I live in Italy and have always spoken to my DD in English, even when around non English speakers. At baby group I used to chat to the other mums in Italian (so they knew I wasn't being snotty) and just switch to English when talking to my DD. No one ever made any comments or was offended, they all thought it was great DD was learning a second language and TBH I've never really given it a thought.

I still speak to DD exclusively in English, although now it involves yelling across parks. We now live in a bit of a backwater where people are less friendly than in the big town and I have heard the odd comment but very occasionally. I'm not worried though, DD learning my language equates to her learning my/her culture, as well as broadening her horizons in general, which is far more important than what the odd narrow minded (and possibily envious) person thinks. Most people are absolutely fine about it, though.

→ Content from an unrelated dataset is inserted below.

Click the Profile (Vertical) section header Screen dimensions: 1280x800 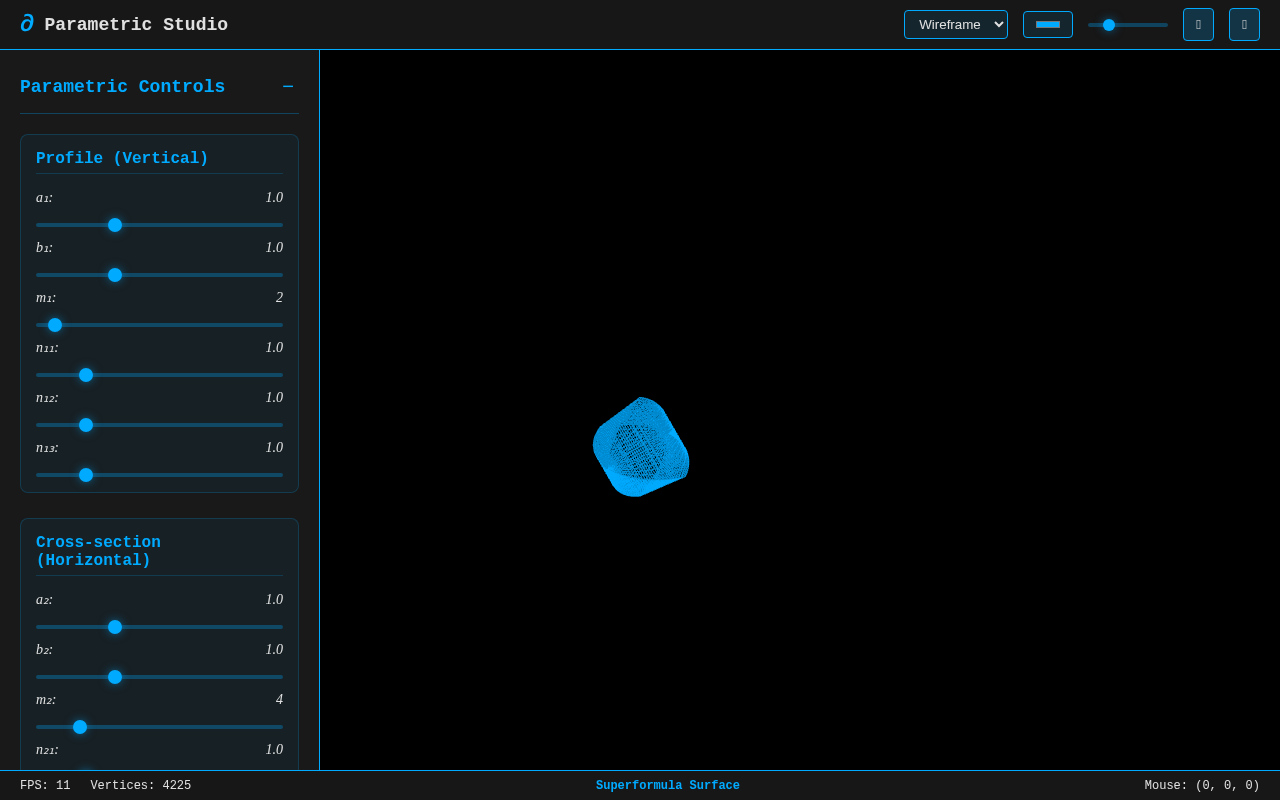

kinderBOOsurprise · 30/10/2007 21:17

When I think about it, it can be quite handy when the others do not not understand. This works better when we are in UK as not too many people speak German. Here in Germany everyone wants to practice their English.

timsmama · 30/10/2007 21:24

Hi! Thanks for your replies! No, unfortunately we don't have any German friends here - well, none with children anyway. We live in Lancaster and there only seem to be German students here who move on as soon as their course has finished...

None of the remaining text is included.